-- begin --

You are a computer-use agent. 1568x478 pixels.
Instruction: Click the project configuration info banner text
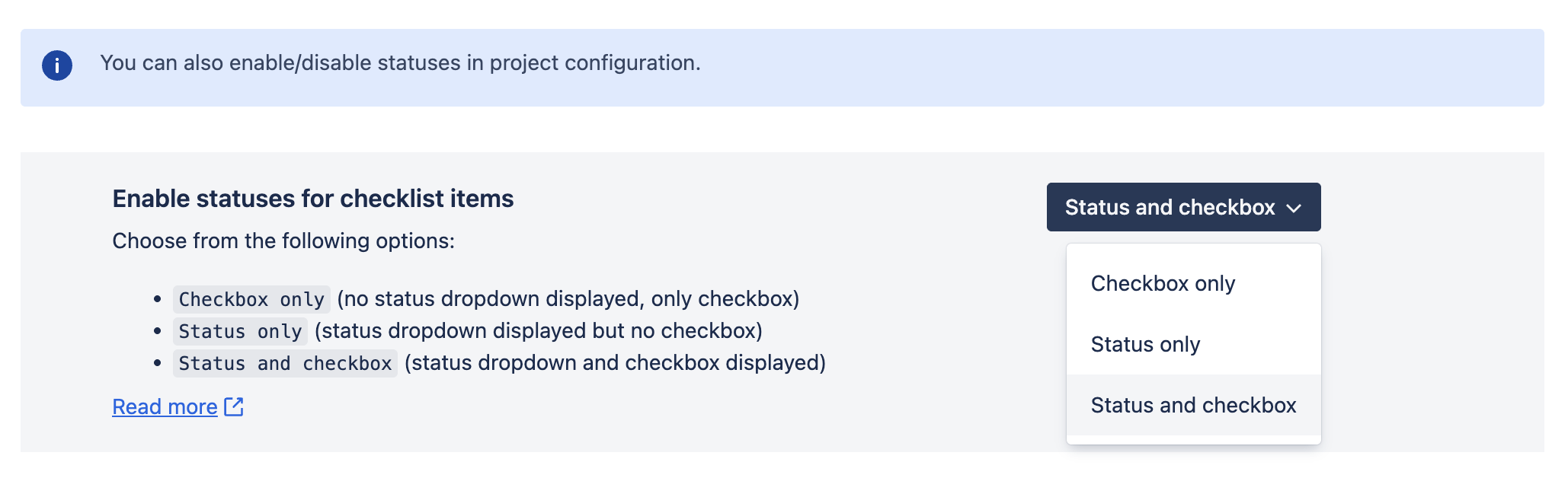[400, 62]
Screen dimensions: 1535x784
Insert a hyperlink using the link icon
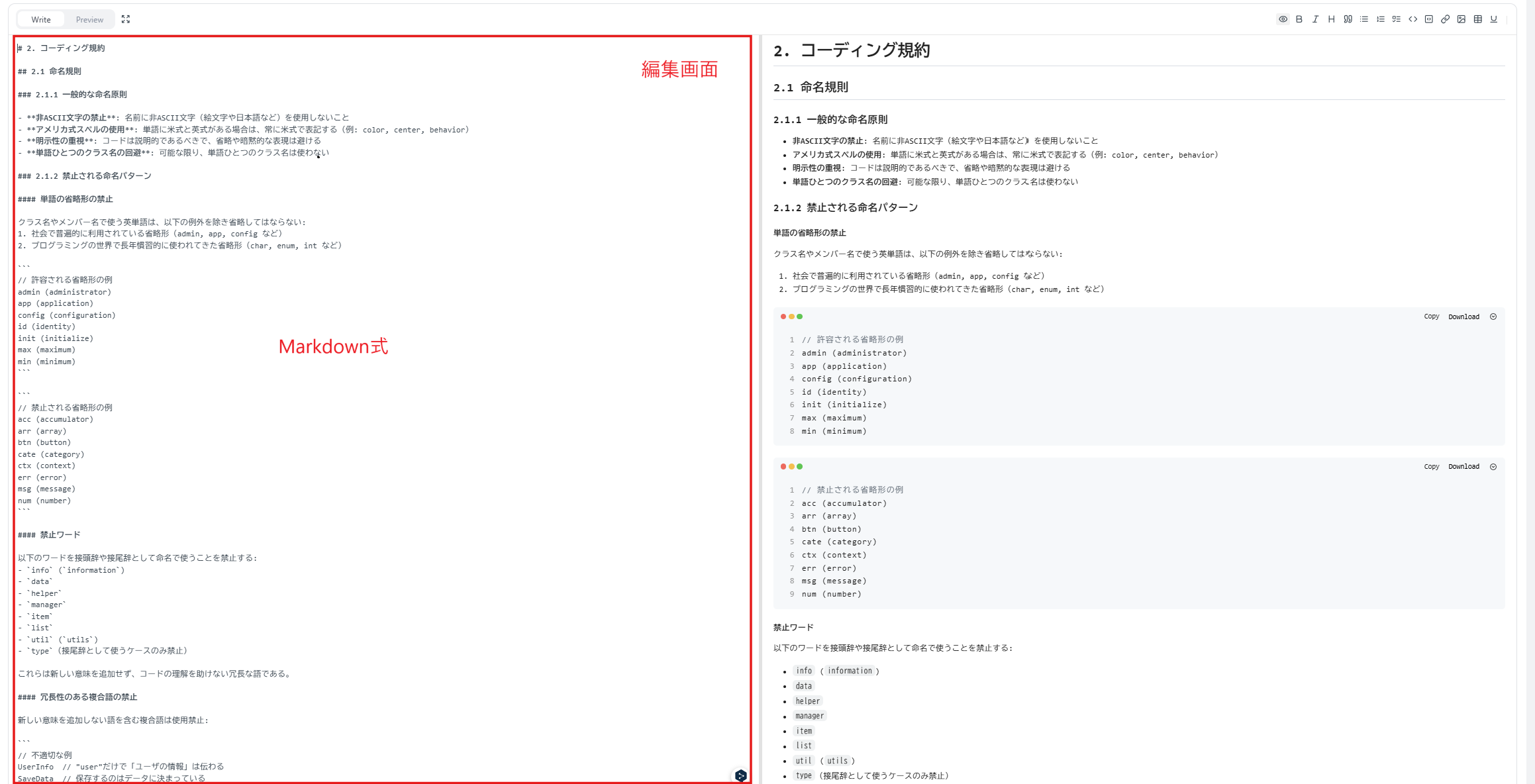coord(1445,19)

-- end --

=== Exercise requirements ===
Put every line of the rows above into a JSON list of strings, one string for each line, with blank lines skipped. Leave the pictures out.

=== Exercise response ===
[
  "You are a computer-use agent. 1568x478 pixels.",
  "Instruction: Click the project configuration info banner text",
  "[400, 62]",
  "Screen dimensions: 1535x784",
  "Insert a hyperlink using the link icon",
  "coord(1445,19)"
]